The elimination challenge involved the chefs dividing into pairs for a head-to-head on classic dishes like Eggs Benedict, Shrimp Scampi, Chicken Piccata and lasagne. Nimma, the chef who got eliminated, served Shrimp Scampi that was so salty the judges could barely stomach it. Stephanie won this first elimination challenge with a spin on Duck L’Orange that was prepared in a spring roll style and looked phenomenal.
 
This week’s episode covered week two, and involved a quickfire where the chefs made a dish in which they were allowed only five ingredients, using things they found in the Green City Market that sets up in Lincoln Park from June through October. The elimination challenge involved teams having three hours to prep 200 appetizers for a fundraiser at Lincoln Park Zoo. Each team had an animal name and had to base their appetizers on ingredients found in that animal’s diet. Team Penguin had to use seafood; Team Lion, meats; Team Bear, veggies, and so on. One team made mushrooms that looked so ugly the team agreed not to serve them. But Nikki, the team member responsible for them, served them anyway, trying to doctor them up with cheese. It didn’t help.
 
The worst sin, however, were Valerie’s blinis. She had decided to make them in advance, feeling that they wouldn’t have the time nor the necessary set-up to make fresh blinis to order at the event.

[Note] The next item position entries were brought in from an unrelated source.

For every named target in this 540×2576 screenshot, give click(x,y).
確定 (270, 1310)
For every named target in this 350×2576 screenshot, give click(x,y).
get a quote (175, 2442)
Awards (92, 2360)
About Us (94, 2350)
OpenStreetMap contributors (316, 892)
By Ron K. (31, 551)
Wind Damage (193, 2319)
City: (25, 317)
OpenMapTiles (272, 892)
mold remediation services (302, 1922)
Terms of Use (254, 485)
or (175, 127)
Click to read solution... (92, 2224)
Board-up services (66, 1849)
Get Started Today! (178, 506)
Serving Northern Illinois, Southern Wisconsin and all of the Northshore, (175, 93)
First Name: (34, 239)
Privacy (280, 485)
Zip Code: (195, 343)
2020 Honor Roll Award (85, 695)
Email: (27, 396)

As even a casual cook would probably deduce, re-warming pancake-like foods will not go well. They’ll either turn out soggy or rubbery. They were soggy and the topping she put on them was not fully cooked. Crunchy rutabaga on a soggy pancake… not so great. Good-bye, Valerie.
 
Stephanie remains to carry the Chicago flag, and I’m reading rumors that she makes it pretty far. It’s got to be difficult having shot these episodes so long ago (they were in production throughout September and October of last year) to not be able to talk about what happened or to glow or whine about how far you did or didn’t get. But interviews I’ve seen done with Stephanie, Valerie and last season’s Dale don’t spill all the beans.
 
I’m just going to enjoy the ride and be proud of the locales and the locals that show up as the weeks progress. In the promos for next week, they reveal that Rick Bayless, head chef and owner of the fantastic Frontera Grill and Topolobompo Mexican restaurants, will be the guest judge. Rick lives around the corner from me and I walk my dog past his house all the time. My husband likes to yell “COOK, RICK, COOK” toward his yard whenever he walks by and for that I apologize. Boys will be boys, I’m afraid. Frontera and Topo occupy one large restaurant space downtown and are two of my all-time favorites. Frontera is the casual side of the house, and Topo is the white-tablecloth offering. Both offer fantastic and authentic Mexican cuisine and the best margaritas. Count on this week’s elimination challenge having a Mexican flair and for Rick to be a fair but exacting judge. Watch along with me and see my city shine.